Frau Prof. Kimpflinger: Gerade in der Versicherungs- und Finanzbranche lassen sich fachliche Inhalte visuell ansprechend zum Beispiel in Infografiken darstellen.
Ich würde einen Mix aus Informationen und News, Wissen und Orientierungshilfe sowie Beziehung und Unterhaltung empfehlen.
Frau Prof.
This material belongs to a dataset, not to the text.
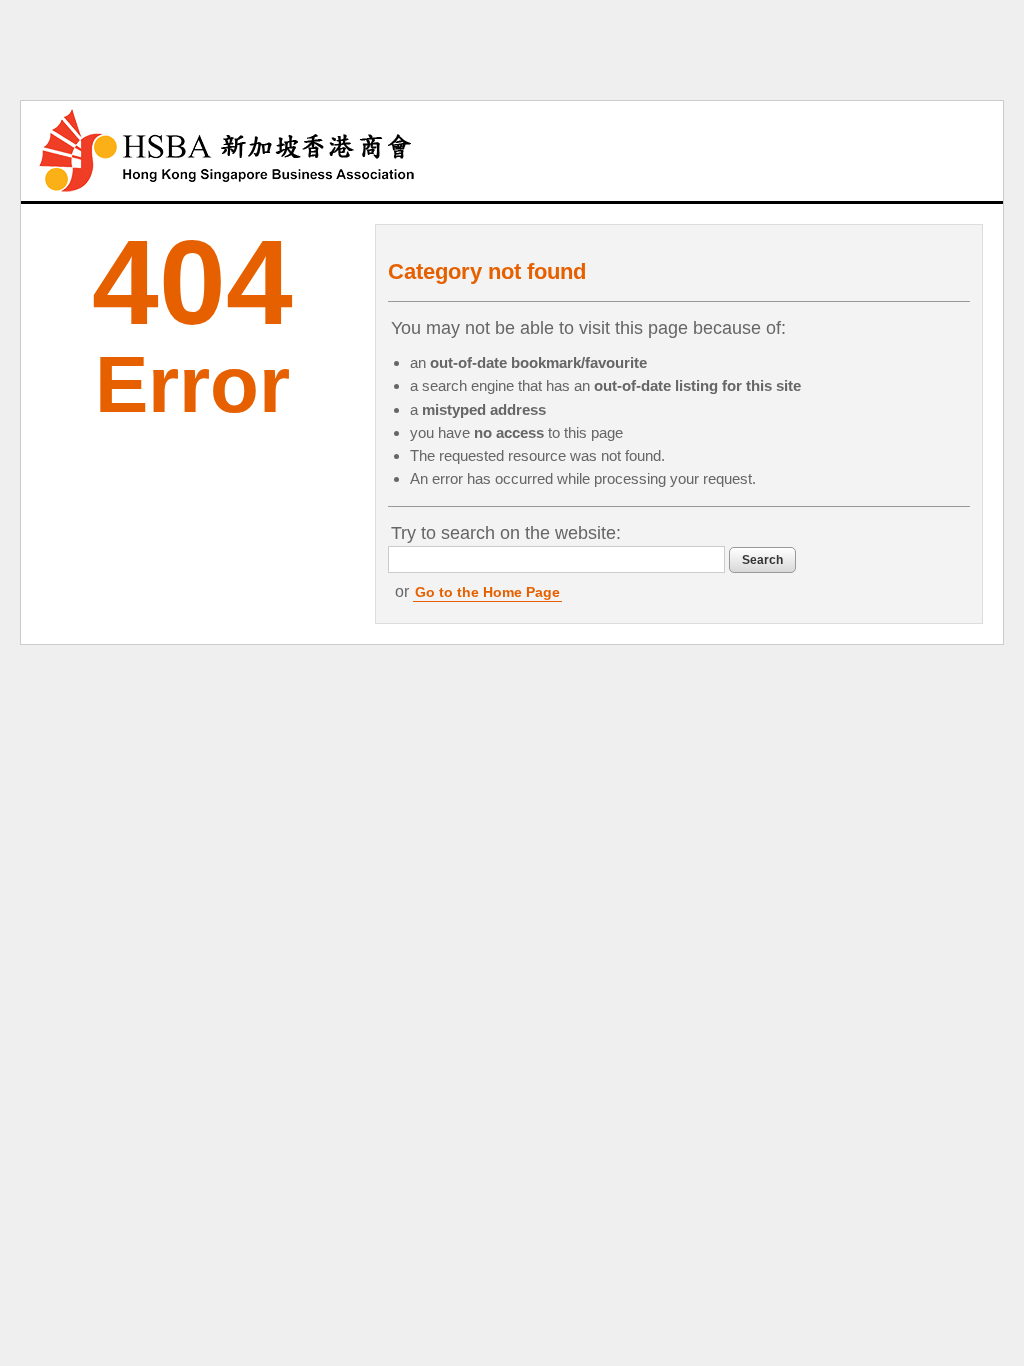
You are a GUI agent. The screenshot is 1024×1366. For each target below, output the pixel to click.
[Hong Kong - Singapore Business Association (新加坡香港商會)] (226, 151)
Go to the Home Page (487, 592)
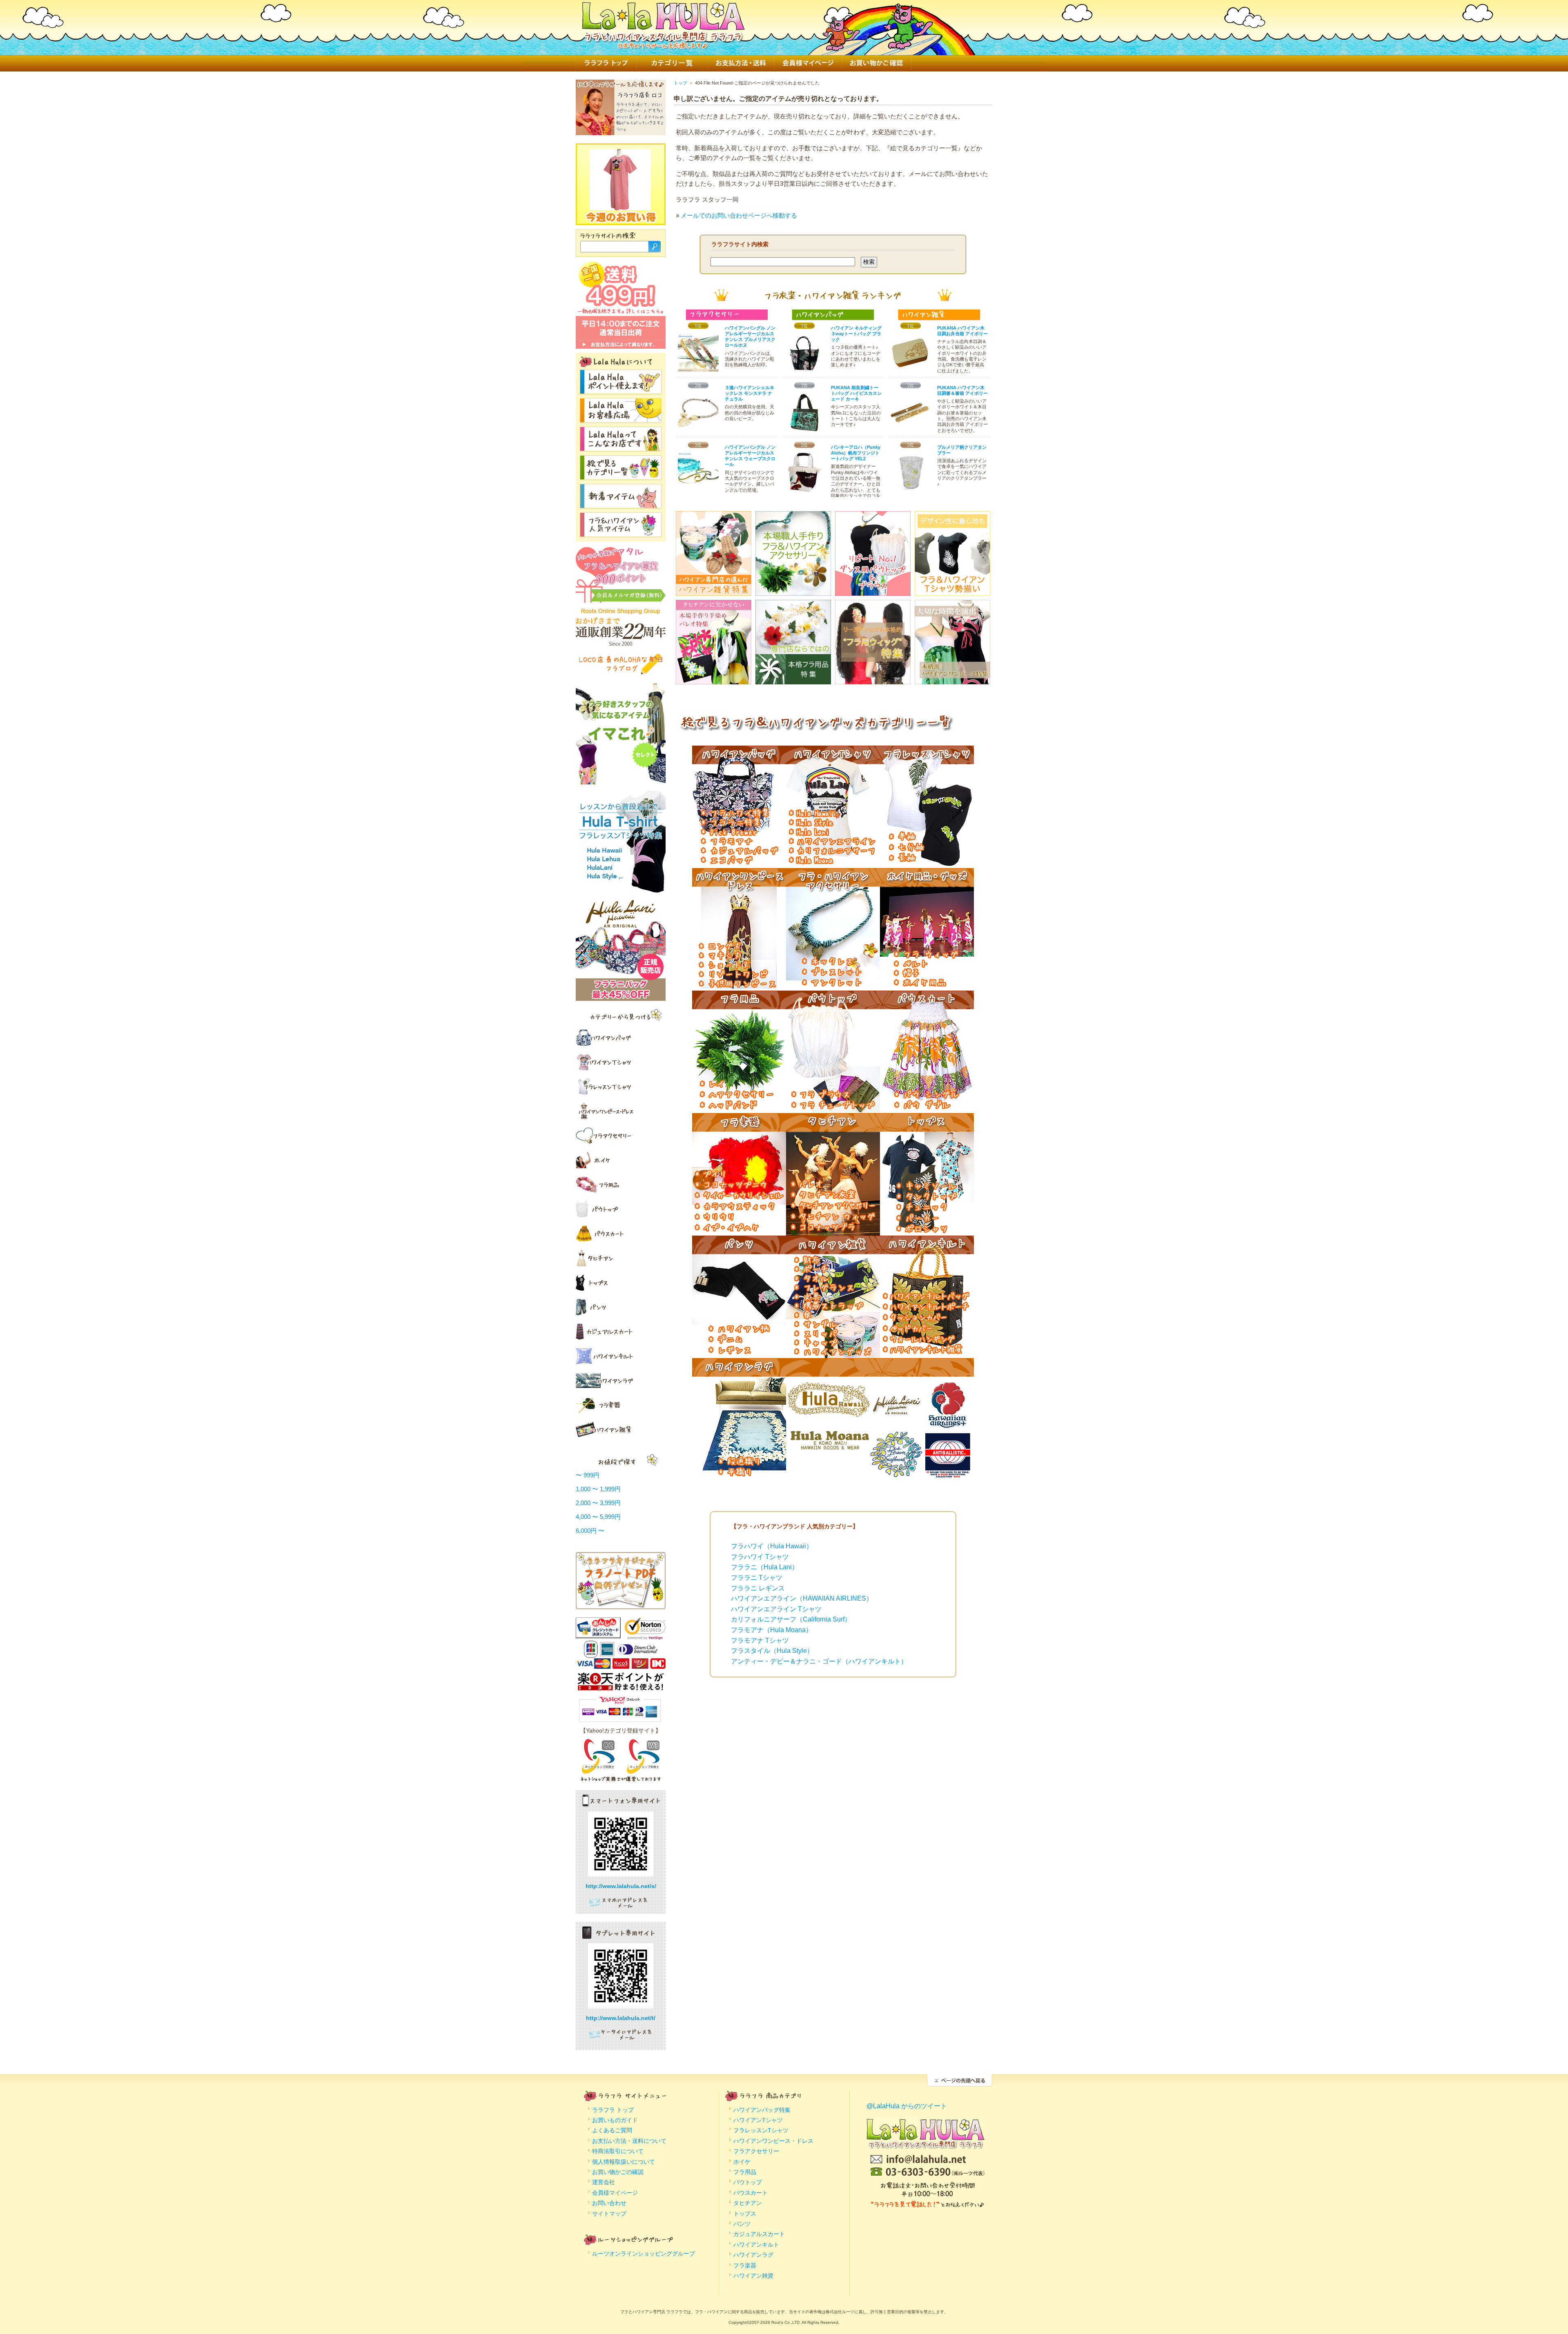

Andrea Kimpflinger ist Studiengangleiterin und Praxisbeauftragte der Hochschule Neu-Ulm im Studiengang Informationsmanagement und Unternehmenskommunikation und wissenschaftliche Leitung des Technologietransfer-Zentrums für Big Data Marketing sowie des Kompetenzzentrums Corporate Communications. Außerdem unterrichtet Sie Fächer wie Marketing, Kommunikationsdesign, Social Media und Corporate Communications.